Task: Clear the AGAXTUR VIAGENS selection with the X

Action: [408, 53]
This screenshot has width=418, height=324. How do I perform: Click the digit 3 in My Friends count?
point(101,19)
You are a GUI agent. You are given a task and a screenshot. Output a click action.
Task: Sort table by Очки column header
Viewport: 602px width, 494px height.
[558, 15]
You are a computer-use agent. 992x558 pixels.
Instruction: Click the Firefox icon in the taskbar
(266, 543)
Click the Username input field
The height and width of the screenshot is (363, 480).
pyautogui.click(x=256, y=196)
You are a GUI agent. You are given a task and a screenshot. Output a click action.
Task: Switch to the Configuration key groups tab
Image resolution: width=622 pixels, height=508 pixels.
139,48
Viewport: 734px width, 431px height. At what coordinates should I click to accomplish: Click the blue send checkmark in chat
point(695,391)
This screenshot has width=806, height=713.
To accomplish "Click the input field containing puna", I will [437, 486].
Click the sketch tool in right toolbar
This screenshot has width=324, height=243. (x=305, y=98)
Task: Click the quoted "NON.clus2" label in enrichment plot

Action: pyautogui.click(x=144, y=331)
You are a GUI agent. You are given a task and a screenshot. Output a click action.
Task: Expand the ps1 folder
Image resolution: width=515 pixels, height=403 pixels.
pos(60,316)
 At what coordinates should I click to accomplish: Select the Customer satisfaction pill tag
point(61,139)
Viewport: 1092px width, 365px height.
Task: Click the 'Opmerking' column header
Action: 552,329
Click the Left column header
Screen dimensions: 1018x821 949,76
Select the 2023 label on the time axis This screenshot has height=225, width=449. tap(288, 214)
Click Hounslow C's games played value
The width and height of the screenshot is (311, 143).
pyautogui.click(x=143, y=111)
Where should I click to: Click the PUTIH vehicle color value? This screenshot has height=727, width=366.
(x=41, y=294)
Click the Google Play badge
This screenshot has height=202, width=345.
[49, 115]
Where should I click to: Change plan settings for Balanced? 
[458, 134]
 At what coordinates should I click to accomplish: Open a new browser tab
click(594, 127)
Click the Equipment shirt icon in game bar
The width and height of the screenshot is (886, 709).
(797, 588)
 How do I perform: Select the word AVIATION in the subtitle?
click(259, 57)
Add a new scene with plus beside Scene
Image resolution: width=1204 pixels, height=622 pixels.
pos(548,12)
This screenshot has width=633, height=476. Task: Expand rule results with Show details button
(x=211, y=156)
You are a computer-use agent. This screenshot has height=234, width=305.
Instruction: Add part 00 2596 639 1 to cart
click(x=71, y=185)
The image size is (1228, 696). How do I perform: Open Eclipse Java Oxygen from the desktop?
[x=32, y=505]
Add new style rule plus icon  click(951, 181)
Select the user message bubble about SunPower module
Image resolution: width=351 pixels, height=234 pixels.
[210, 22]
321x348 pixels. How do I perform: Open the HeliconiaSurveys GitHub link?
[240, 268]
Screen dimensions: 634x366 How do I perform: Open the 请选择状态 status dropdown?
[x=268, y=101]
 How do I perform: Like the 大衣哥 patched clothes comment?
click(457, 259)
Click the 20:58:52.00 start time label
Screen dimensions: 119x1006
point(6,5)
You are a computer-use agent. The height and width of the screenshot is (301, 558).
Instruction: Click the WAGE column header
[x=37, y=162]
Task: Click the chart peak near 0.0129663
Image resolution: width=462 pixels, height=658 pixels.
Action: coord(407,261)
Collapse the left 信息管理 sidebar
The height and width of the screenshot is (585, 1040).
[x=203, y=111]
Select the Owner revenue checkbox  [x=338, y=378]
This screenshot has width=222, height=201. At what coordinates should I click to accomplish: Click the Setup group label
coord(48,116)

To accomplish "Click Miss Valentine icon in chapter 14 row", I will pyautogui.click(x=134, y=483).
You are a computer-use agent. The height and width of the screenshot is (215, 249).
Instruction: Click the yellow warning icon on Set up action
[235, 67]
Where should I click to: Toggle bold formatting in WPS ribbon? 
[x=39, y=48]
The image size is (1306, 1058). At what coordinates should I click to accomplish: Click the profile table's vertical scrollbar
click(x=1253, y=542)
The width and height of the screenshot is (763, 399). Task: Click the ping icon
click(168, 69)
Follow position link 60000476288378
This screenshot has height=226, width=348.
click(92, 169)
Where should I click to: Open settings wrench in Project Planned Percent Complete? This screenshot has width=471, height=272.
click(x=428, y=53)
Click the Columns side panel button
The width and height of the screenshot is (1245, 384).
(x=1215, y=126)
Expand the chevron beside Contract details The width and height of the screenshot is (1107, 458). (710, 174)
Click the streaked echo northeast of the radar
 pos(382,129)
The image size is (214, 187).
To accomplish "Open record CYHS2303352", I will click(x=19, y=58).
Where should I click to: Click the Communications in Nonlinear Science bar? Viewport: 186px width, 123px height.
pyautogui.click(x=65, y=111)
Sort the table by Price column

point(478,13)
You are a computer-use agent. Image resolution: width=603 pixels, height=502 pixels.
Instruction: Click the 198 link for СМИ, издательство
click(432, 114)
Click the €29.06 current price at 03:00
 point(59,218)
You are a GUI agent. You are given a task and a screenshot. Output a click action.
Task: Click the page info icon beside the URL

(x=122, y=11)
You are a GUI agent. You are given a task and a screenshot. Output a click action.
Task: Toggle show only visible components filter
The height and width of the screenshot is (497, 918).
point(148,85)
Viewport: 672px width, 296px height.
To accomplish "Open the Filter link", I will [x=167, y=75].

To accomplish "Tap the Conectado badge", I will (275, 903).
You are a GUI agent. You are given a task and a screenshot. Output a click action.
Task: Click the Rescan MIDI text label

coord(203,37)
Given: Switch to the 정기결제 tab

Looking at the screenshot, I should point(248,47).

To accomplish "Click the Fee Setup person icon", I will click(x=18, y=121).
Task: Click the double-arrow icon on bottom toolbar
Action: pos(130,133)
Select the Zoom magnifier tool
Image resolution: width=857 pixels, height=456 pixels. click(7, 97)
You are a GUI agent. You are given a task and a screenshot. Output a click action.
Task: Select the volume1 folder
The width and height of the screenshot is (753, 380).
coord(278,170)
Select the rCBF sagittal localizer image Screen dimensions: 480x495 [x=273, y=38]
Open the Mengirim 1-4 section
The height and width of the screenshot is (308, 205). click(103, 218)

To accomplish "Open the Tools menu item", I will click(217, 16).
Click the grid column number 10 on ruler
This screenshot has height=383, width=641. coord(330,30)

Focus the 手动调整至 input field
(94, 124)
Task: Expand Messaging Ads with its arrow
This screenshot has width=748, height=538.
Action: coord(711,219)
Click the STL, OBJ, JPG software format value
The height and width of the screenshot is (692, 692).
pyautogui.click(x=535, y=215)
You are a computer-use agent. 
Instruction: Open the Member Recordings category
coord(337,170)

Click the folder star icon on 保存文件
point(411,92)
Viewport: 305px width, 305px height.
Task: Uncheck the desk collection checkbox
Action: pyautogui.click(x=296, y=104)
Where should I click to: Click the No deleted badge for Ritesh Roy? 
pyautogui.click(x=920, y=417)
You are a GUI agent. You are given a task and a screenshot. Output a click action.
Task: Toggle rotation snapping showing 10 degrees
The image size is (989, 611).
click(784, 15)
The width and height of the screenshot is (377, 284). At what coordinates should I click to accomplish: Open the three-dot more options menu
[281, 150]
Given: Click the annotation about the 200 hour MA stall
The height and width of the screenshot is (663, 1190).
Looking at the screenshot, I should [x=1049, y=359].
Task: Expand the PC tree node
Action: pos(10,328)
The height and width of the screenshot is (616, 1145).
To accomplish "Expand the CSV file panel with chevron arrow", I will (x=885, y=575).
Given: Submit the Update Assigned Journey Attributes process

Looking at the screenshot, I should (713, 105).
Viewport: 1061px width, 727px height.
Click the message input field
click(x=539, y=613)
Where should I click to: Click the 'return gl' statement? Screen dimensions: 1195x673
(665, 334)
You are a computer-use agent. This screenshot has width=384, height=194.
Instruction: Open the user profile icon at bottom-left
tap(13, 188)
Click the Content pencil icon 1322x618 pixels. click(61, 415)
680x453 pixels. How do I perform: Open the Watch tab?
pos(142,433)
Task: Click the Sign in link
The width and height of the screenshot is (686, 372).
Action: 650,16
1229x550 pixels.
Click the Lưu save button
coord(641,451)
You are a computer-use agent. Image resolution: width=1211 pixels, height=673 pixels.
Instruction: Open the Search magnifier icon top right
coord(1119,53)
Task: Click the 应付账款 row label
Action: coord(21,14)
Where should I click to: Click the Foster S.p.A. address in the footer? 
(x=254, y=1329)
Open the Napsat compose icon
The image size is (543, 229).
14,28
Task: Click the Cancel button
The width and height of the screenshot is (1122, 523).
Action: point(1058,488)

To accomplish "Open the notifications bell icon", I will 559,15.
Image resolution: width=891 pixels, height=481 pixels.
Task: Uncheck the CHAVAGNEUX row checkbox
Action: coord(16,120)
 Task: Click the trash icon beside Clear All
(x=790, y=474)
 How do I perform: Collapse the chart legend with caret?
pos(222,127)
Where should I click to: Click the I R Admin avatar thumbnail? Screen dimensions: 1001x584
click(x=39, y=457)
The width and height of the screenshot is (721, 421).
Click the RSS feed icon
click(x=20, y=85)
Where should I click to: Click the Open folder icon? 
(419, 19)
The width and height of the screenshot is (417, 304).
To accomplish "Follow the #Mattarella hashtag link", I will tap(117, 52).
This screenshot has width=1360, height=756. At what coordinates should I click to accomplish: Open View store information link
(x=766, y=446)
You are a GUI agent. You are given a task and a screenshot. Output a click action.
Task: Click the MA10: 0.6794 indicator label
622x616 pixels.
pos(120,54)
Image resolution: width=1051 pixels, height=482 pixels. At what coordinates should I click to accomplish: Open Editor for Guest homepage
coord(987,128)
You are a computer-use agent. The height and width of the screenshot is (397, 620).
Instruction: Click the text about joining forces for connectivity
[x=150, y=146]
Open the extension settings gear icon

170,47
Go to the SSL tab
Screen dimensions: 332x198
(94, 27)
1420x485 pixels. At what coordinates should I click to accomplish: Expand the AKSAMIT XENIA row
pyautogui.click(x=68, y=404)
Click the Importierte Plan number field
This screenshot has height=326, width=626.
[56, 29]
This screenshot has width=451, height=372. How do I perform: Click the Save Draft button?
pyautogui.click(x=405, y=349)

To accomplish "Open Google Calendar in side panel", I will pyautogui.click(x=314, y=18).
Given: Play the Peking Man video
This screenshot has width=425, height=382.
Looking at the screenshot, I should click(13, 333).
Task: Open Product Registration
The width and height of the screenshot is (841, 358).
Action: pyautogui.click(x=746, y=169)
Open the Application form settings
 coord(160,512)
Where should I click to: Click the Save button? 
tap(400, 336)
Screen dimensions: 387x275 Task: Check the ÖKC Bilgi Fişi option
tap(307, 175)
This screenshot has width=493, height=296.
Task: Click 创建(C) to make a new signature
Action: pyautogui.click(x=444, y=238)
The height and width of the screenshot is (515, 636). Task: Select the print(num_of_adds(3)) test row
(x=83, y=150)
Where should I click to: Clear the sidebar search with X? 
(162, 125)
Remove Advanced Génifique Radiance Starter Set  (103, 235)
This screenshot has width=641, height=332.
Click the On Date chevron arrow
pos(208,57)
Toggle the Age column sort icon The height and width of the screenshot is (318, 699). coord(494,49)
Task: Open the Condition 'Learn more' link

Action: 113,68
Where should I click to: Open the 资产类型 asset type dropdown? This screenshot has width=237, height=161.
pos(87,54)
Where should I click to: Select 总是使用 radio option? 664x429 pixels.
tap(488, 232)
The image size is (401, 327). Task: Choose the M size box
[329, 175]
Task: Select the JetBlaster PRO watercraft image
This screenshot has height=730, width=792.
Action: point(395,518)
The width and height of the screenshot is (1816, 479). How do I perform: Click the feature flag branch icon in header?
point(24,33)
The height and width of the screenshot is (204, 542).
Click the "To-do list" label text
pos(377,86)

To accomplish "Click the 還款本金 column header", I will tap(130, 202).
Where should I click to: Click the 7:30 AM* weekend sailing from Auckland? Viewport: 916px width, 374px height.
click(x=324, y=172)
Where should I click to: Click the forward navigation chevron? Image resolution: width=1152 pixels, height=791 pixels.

★ ★ ★ ★ ★

State the count of lines holding the string "Google" in the listing above, and nothing else.

*Result of this exercise:* 2